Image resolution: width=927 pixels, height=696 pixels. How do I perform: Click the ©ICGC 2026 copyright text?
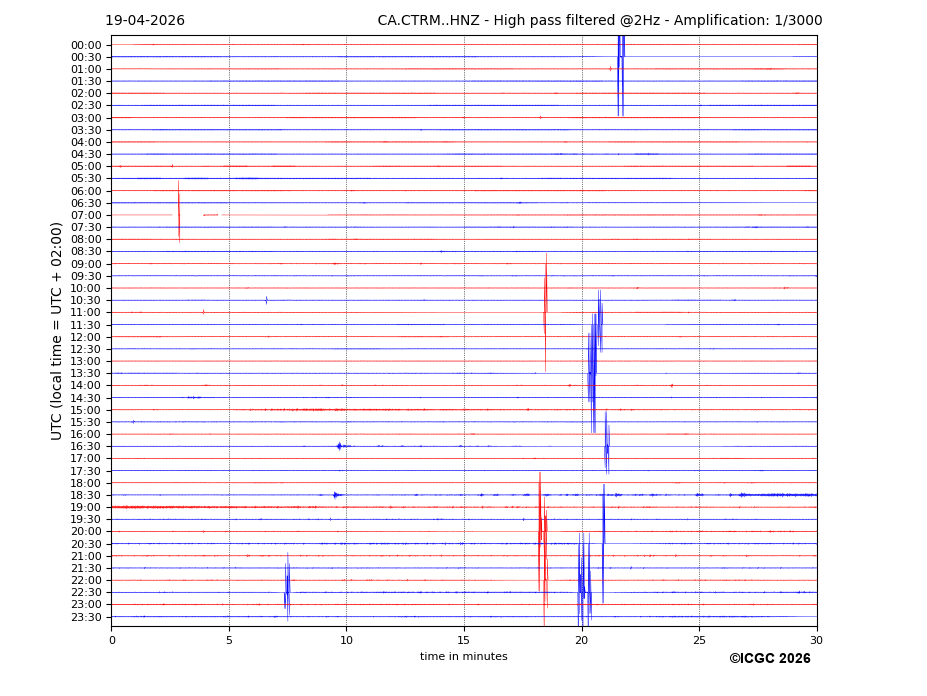[x=769, y=659]
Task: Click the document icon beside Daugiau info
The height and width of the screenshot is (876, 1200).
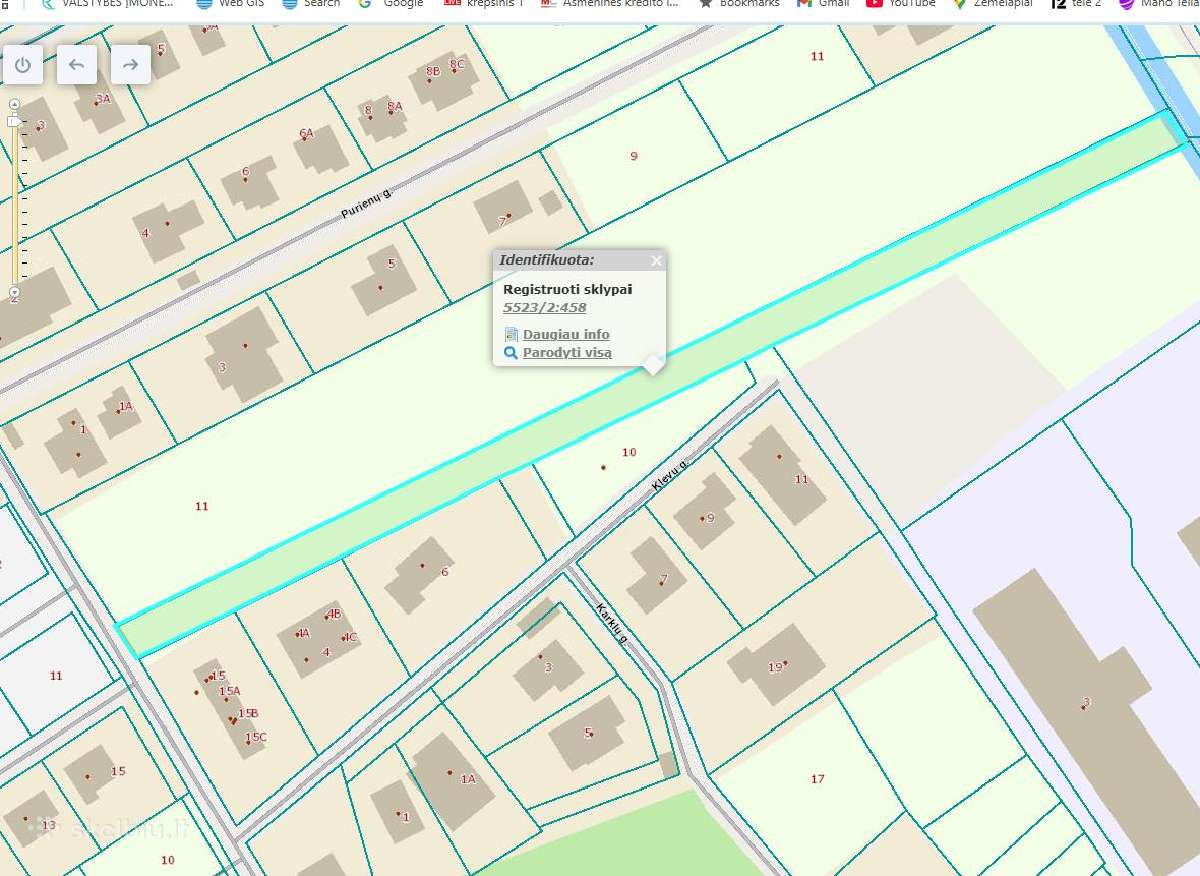Action: [511, 335]
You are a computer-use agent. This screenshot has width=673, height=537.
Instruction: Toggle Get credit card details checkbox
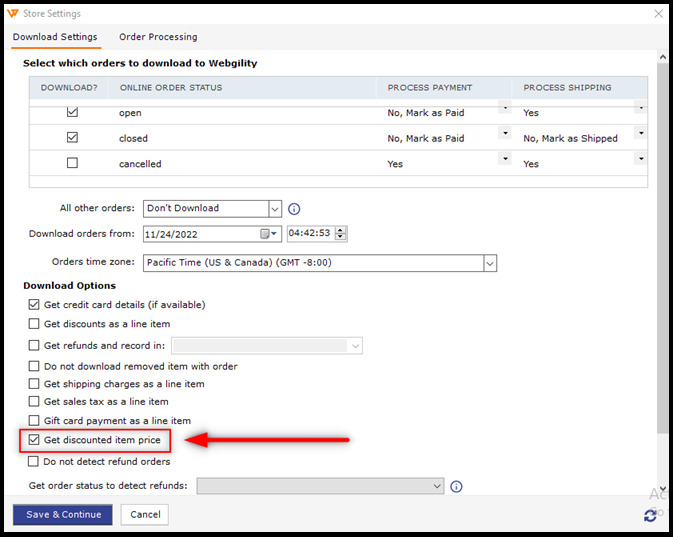(x=35, y=305)
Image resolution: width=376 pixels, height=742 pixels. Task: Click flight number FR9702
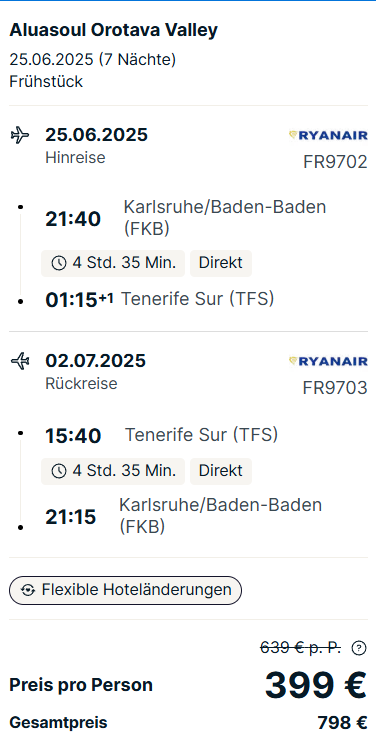pos(335,162)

■ **Work to be completed**: Repeat all of the entries above exactly. Keep pictures out of it.

■ **Exercise answer**:
Image resolution: width=927 pixels, height=696 pixels. How do I perform: Click the ©ICGC 2026 copyright text?
[x=769, y=659]
Task: Click the document icon beside Daugiau info
The height and width of the screenshot is (876, 1200).
Action: [511, 335]
You are a computer-use agent. This screenshot has width=673, height=537.
Instruction: Toggle Get credit card details checkbox
(x=35, y=305)
Image resolution: width=376 pixels, height=742 pixels. Task: Click flight number FR9702
pos(335,162)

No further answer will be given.